Each segment in a segmentation can consist of two types of descriptors:

  • textual descriptors;
  • geometric descriptors.

Textual descriptors consist of either free-form text or standardised terms. Standard terms should be provided from a [published] ontology or list of identifiers.


Geometric descriptors can take one or more of the following representations:

  • ‘threeDVolume’ for 3D volumes;
  • ‘contourList’ for lists of contours each of which is a series of 3D points;
  • ‘meshList’ for lists of meshes each of which consists of a set of vertices and polygons;
  • lists of shape primitives (ellipsoid, cuboid, cone, cylinder).

Download

The current schema (version 0.6.0a4) is available here.

Documentation

Complete documentation of the schema is available here.

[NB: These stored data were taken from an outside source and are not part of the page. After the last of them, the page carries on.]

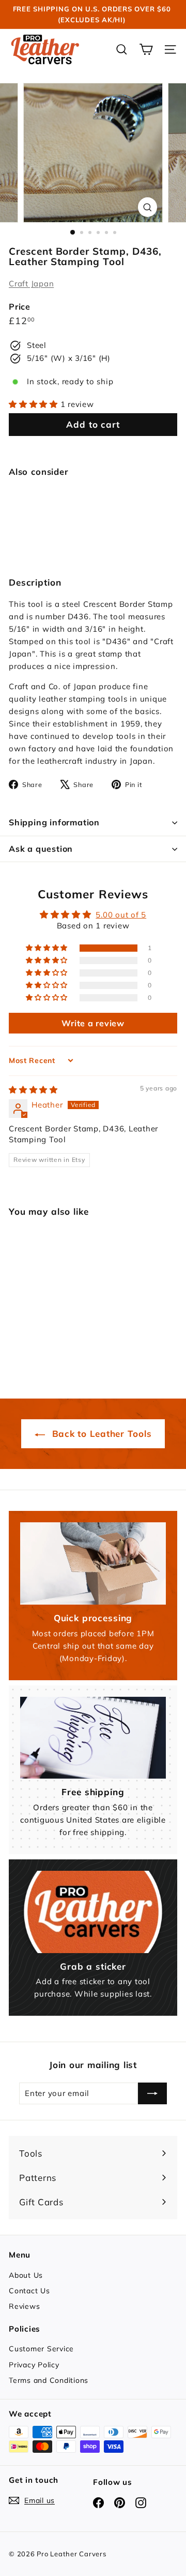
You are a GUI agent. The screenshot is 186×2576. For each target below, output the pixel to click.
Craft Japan (31, 283)
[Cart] (146, 49)
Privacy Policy (34, 2364)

Segmentation and Transformations Working Group

A working group (segtrans-wg) has been set up to receive contributions from EM practitioners, software developers and ontologists. Please sign up here.


Auxiliary Tools

sfftk

sfftk provides a shell command and a Python API to process EMDB-SFF files.

The following utilities are available using sfftk:

  • sff convert: Conversion of application-specific segmentation file formats to EMDB-SFF. Currently, sfftk supports the following formats:
    • AmiraMesh (.am)
    • Amira HyperSurface (.surf)
    • Segger (.seg)
    • EMDB Map masks (.map)
    • Stereolithography (.stl)
    • IMOD (.mod)
  • sff notes: Annotation of EMDB-SFF files.
  • sff view: Brief summaries of segmentation files.

Download

The latest development version (version 0.1.dev0) of sfftk may be downloaded/installed from PyPI or the source may be obtained from CCP-EM.


Publications

  1. Patwardhan, Ardan, Robert Brandt, Sarah J. Butcher, Lucy Collinson, David Gault, Kay Grünewald, Corey Hecksel et al. Building bridges between cellular and molecular structural biology. eLife 6 (2017).
  2. Patwardhan, Ardan, Alun Ashton, Robert Brandt, Sarah Butcher, Raffaella Carzaniga, Wah Chiu, Lucy Collinson et al. A 3D cellular context for the macromolecular world. Nature structural & molecular biology 21, no. 10 (2014): 841-845.
  3. Patwardhan, Ardan, José-Maria Carazo, Bridget Carragher, Richard Henderson, J. Bernard Heymann, Emma Hill, Grant J. Jensen et al. Data management challenges in three-dimensional EM. Nature structural & molecular biology 19, no. 12 (2012): 1203-1207.

Fourier shell correlation (FSC) model

Fourier shell correlation is the most widely used method for assessing resolution of maps deposited to the EMDB archive.


  • Current FSC model
  • Proposed FSC model
  • The FSC curve depends on a number of parameters such as the mask and symmetry applied, and its interpretation depends on the threshold criteria. The new FSC data model provides the means to comprehensively describe these factors.